In the wear leveling processing, for example, a logical address designated by the host apparatus is translated into a physical address of the nonvolatile semiconductor memory in which the data update sections are equally distributed.
When a large-capacity secondary storage device is configured by using the NAND flash memory, in performing the address translation, if a unit of the data management is a small size (e.g., the page size), the size of management tables increases and does not fit in a main memory of a controller of the secondary storage device. Address translation cannot be performed at high speed. In this way, the size of the management tables inevitably increases according to an increase in capacity of the NAND flash memory as the secondary storage device. Therefore, there is a demand for a method of reducing a capacity of the management tables as much as possible.

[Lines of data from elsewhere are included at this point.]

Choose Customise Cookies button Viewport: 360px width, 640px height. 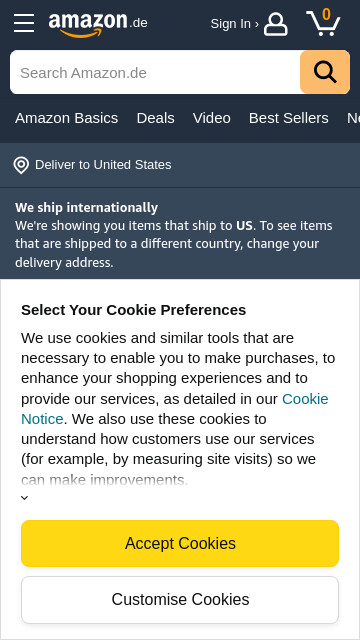pyautogui.click(x=180, y=600)
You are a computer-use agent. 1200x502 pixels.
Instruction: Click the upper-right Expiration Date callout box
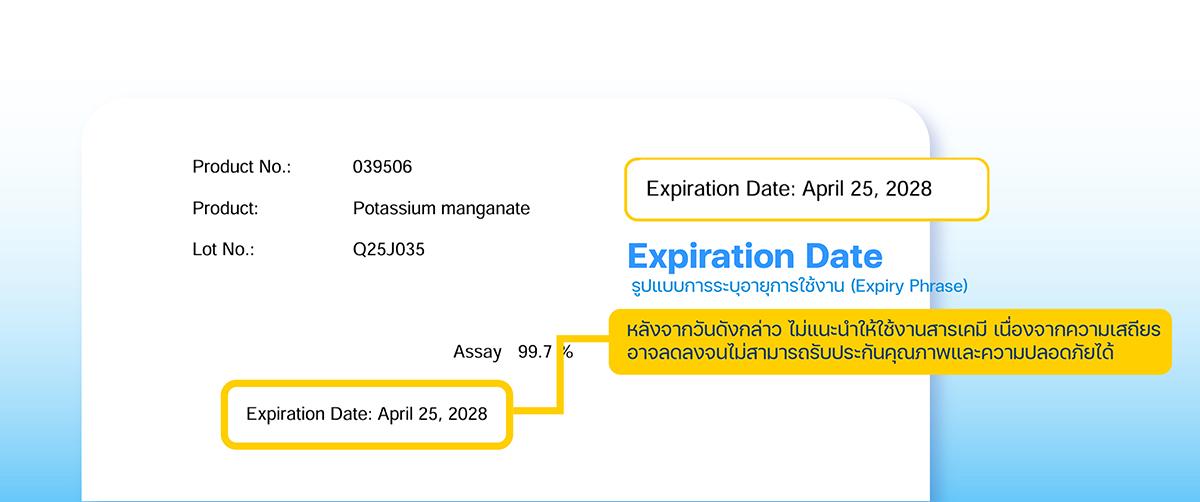(806, 189)
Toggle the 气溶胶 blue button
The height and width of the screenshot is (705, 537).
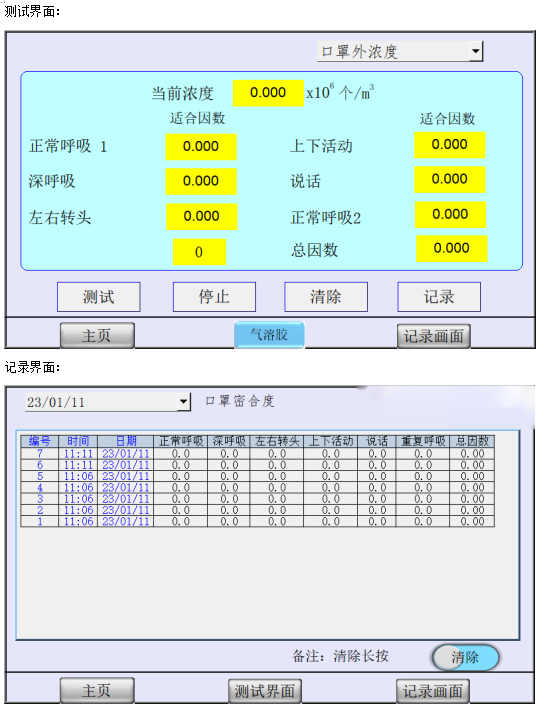click(269, 335)
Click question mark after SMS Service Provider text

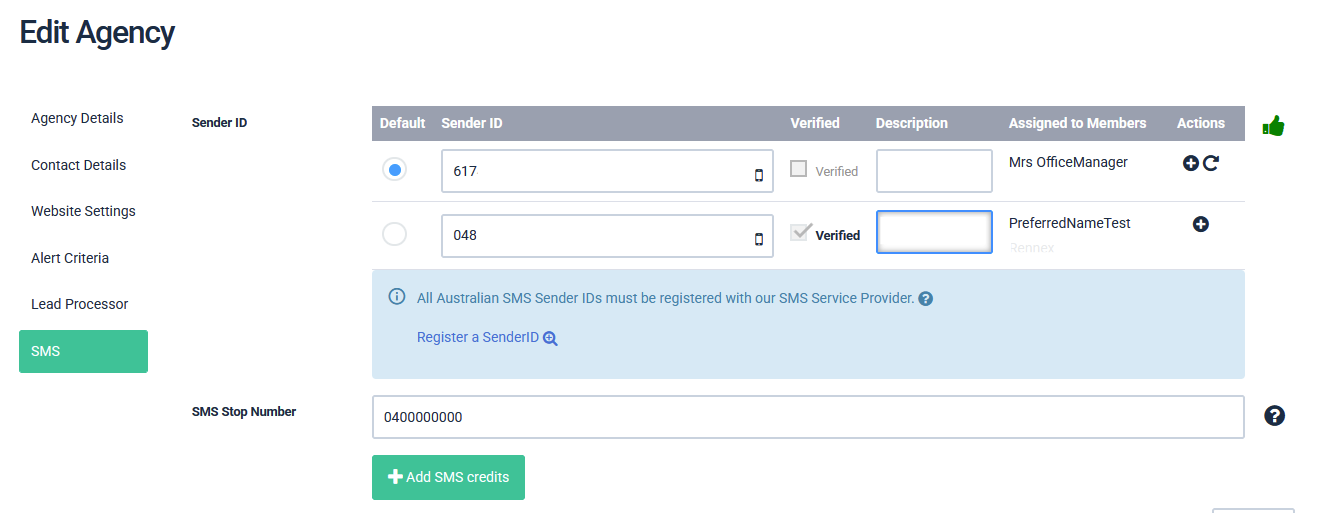coord(925,299)
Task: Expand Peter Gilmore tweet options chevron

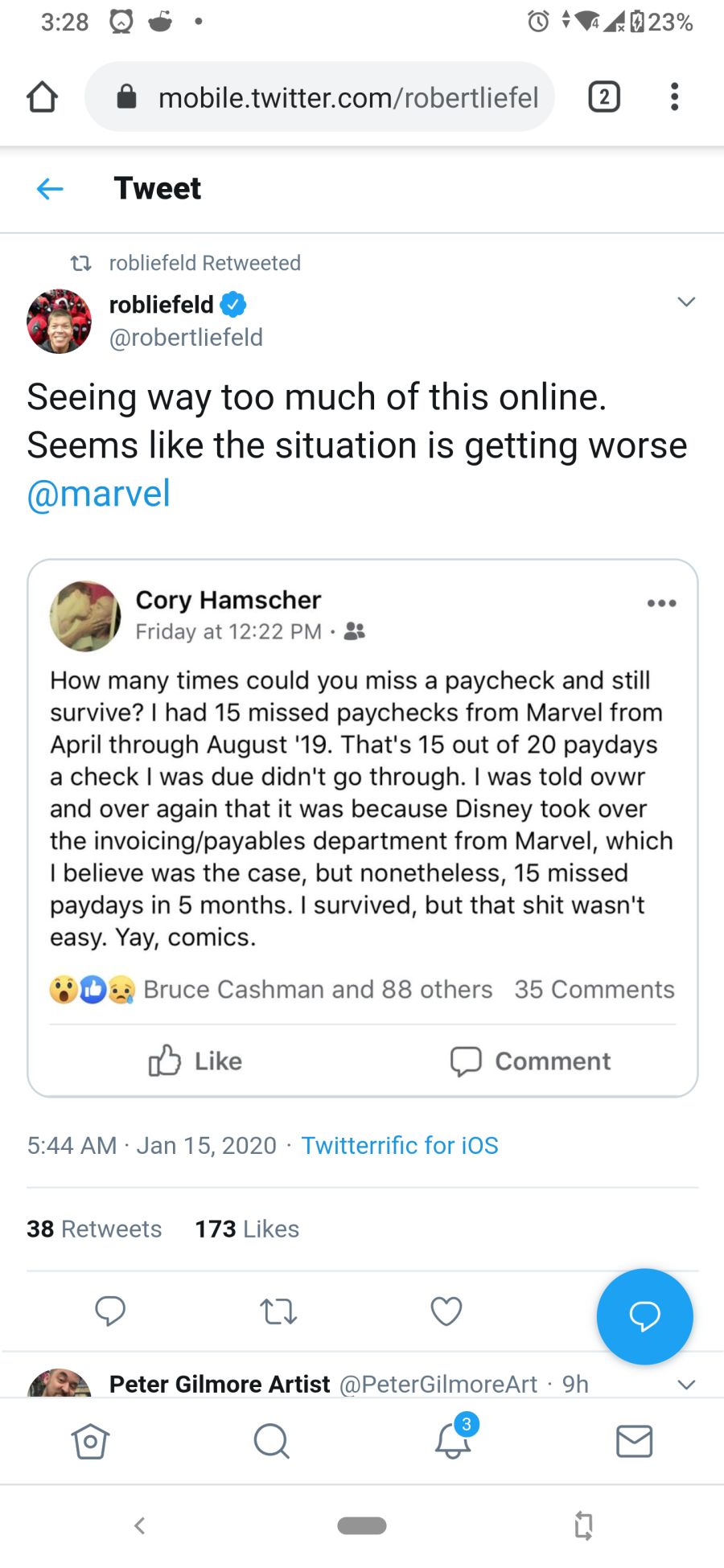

As explained above, when a data erasing unit (a block) and a data management unit are different, according to the progress of rewriting of the flash memory, blocks are made porous by invalid (non-latest) data. When the blocks in such a porous state increases, substantially usable blocks decrease and a storage area of the flash memory cannot be effectively used. Therefore, processing called compaction for collecting valid latest data and rewriting the data in different blocks is performed. The compaction processing may take a long time, depending on the method being used. Thus, a method for shortening the compaction processing time is in demand.
Also, with regard to deterioration of the cells in a flash memory, one of the important factors is the amount of data that needs to be erased from the blocks in the flash memory in relation to the amount of data that is written to the flash memory from the host apparatus side. The amount of data erased from the blocks in relation to the amount of data written to the flash memory from the host apparatus represents writing efficiency. The smaller a writing efficiency value is, the higher is the writing efficiency. Generally speaking, in NAND-type flash memories, a lot of time is spent on the processes to erase data from the blocks and to write data into the blocks. Thus, when the writing efficiency is low, it means that the amount of data erased from the blocks and the amount of data written to the erased blocks are large, in relation to the amount of data written to the flash memory from the host apparatus. It also means that the speed performance of the flash memory is lowered. As explained here, a method for improving the writing efficiency by keeping the amount of data written to a flash memory closer to the amount of data erased from the blocks is also in demand.
To achieve the objects described above, a technique has been disclosed by which another block called a “log block” is kept in correspondence with each of the blocks in which data is stored (i.e., data blocks) (see, for example, Japanese Patent Application Laid-open No. 2002-366423). According to this technique, to improve the writing efficiency, data is written into free pages within the log block so that when the log block no longer has a free page or when there is not enough log block area, the data stored in the log block is reflected into the data block (i.e., merge processing).
However, one of the problems with this technique is that, because the data blocks and the log blocks are provided in a one-to-one correspondence, the number of blocks that can be updated at the same time is limited to the number of log blocks. In other words, when data having a small size is written into each of a large number of blocks, the merge processing is performed while the log blocks still have many free pages. As a result, the writing efficiency cannot be improved.